選択テキスト:

---*---

説明

耐久性及び透光性の高い積層膜材

【課題】採光性と耐久性にすぐれ、スポーツ用施設などの建造物に有用な積層膜材の提供。
【解決手段】基布と、フッ素含有樹脂外面層との間に、イソシアネート化合物及び/又はカップリング剤化合物を含む架橋剤により架橋されたフッ素含有バインダー樹脂と、1万以上の平均分子量と、100nm以下の平均粒子径を有する高分子量紫外線吸収剤微粒子、及び/又は100nm以下の平均粒子径を有する酸化チタン微粒子を含む耐候性向上剤とを含む接着樹層を形成する。

【発明の詳細な説明】
【技術分野】
【0001】
本発明は耐久性及び透光性の高い積層膜材に関するものである。更に詳しく述べるならば、本発明は、耐水性、防汚性、採光性(可視光線透過性)、耐候性にすぐれ、従って耐久性が高く、テニスコート、ゴルフ練習場、野球場及びプールなどのスポーツ用施設、展示及びイベント用会場、並びに倉庫などの建造物に好適な積層膜材に関するものである。

---*---

保存データ:
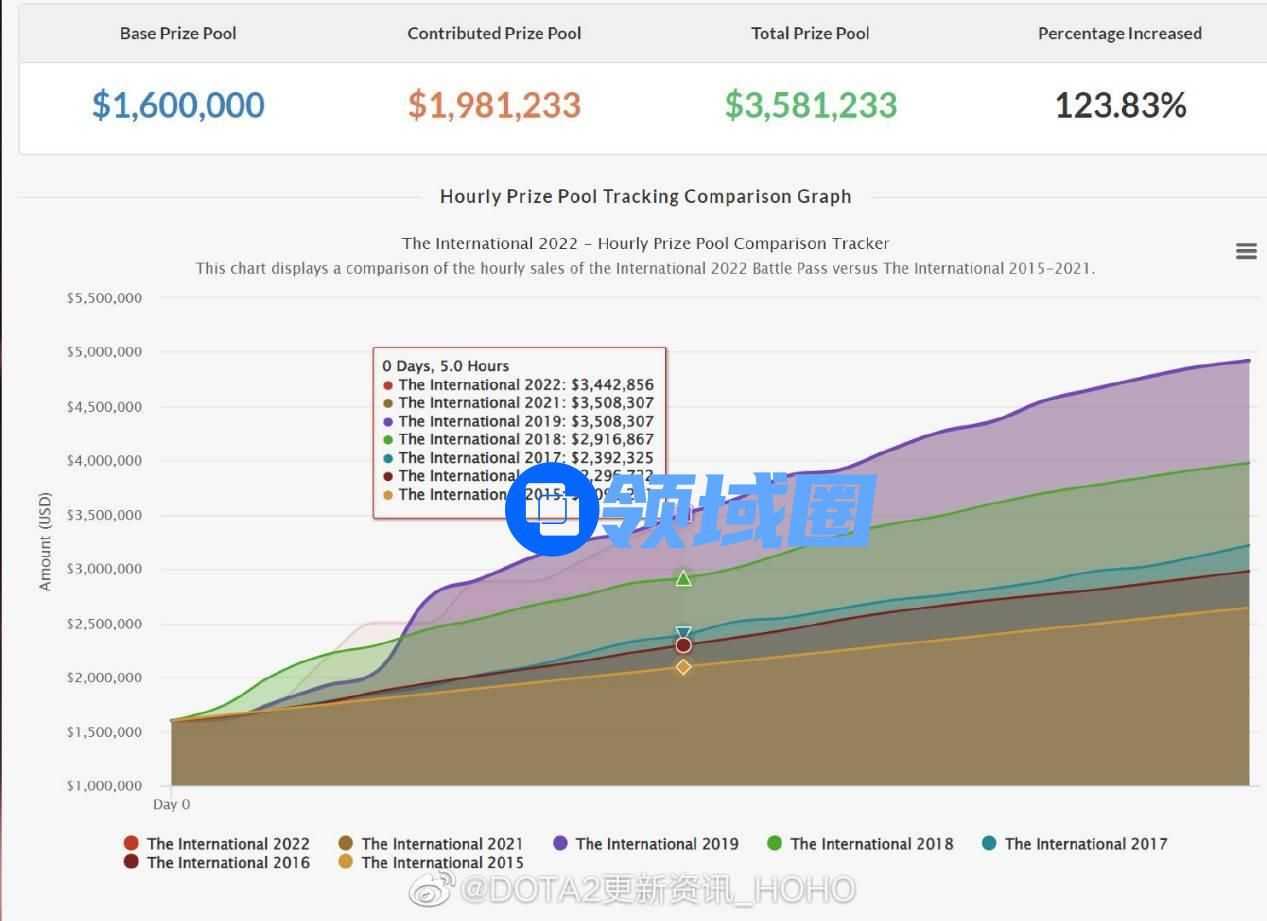Click the blue circular watermark logo

click(551, 509)
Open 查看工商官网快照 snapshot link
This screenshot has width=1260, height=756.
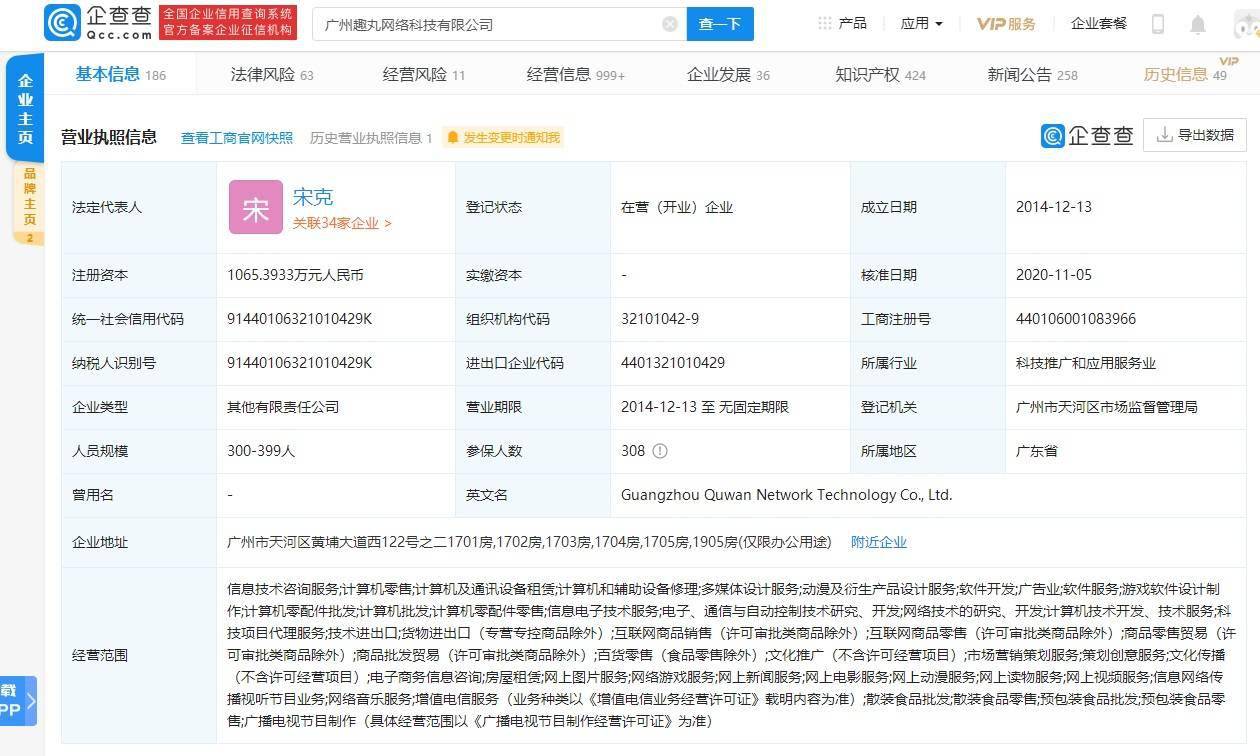click(x=236, y=137)
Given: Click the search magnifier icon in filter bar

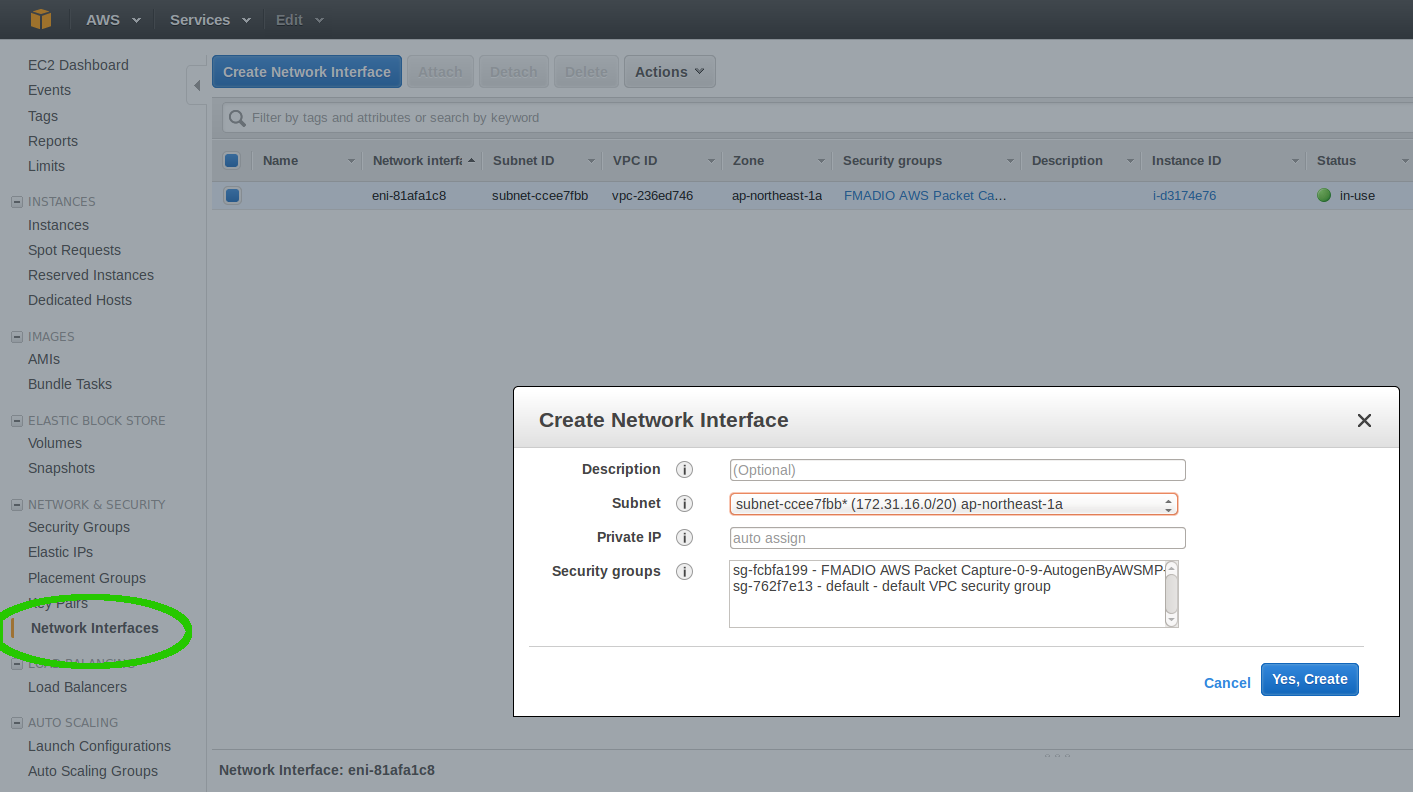Looking at the screenshot, I should click(236, 118).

---*---

取り組む課題:
(1) 積層膜材に関する文章について、次の問いに答えてください。
(a) 【課題】で、提供する積層膜材がすぐれているとされる二つの性質は何ですか。
(b) フッ素含有バインダー樹脂を架橋する架橋剤には、どのような化合物が含まれますか。
(c) 【0001】で、積層膜材が好適とされるスポーツ用施設として挙げられているものは何ですか。
(2) 積層膜材に関する文章を、最後の文の後から書き継いでください。

演習の解答:
(1)
(a) 採光性と耐久性です。
(b) イソシアネート化合物及び/又はカップリング剤化合物です。
(c) テニスコート、ゴルフ練習場、野球場及びプールです。

(2)
【背景技術】
【0002】
近年、屋根部分を膜材料により構成したテニスコート、ゴルフ練習場、野球場、及びプール等のスポーツ用施設、展示・イベント会場及び倉庫等の建造物が増加してきている。これら膜材料を使用した膜構造物は、屋根部が軽量化され、縫製(接合)も容易であるので、大スパン構造の利用が可能であり、また、屋根部分の施工に要する工期を短縮することが可能である等の特徴を有している。更に、膜材料を屋根部分に使用するもう一つの目的として、膜材料の優れた採光性を利用し、例えば昼間における照明用エネルギーを節約したり、自然光を取り入れた快適な環境を創造する試みが為されている。このような膜材料としては、ポリエステル繊維布帛、ガラス繊維布帛等による繊維基布上に、塩化ビニル樹脂層、シリコン樹脂層、又は四フッ化エチレン樹脂層等を積層したものが知られている。しかし、これらの採光性、透明性を向上させると、繊維基布の紫外線による耐候性劣化、及び湿気等水分による耐水性劣化が顕著となり、長期の使用に耐え得るものではなかった。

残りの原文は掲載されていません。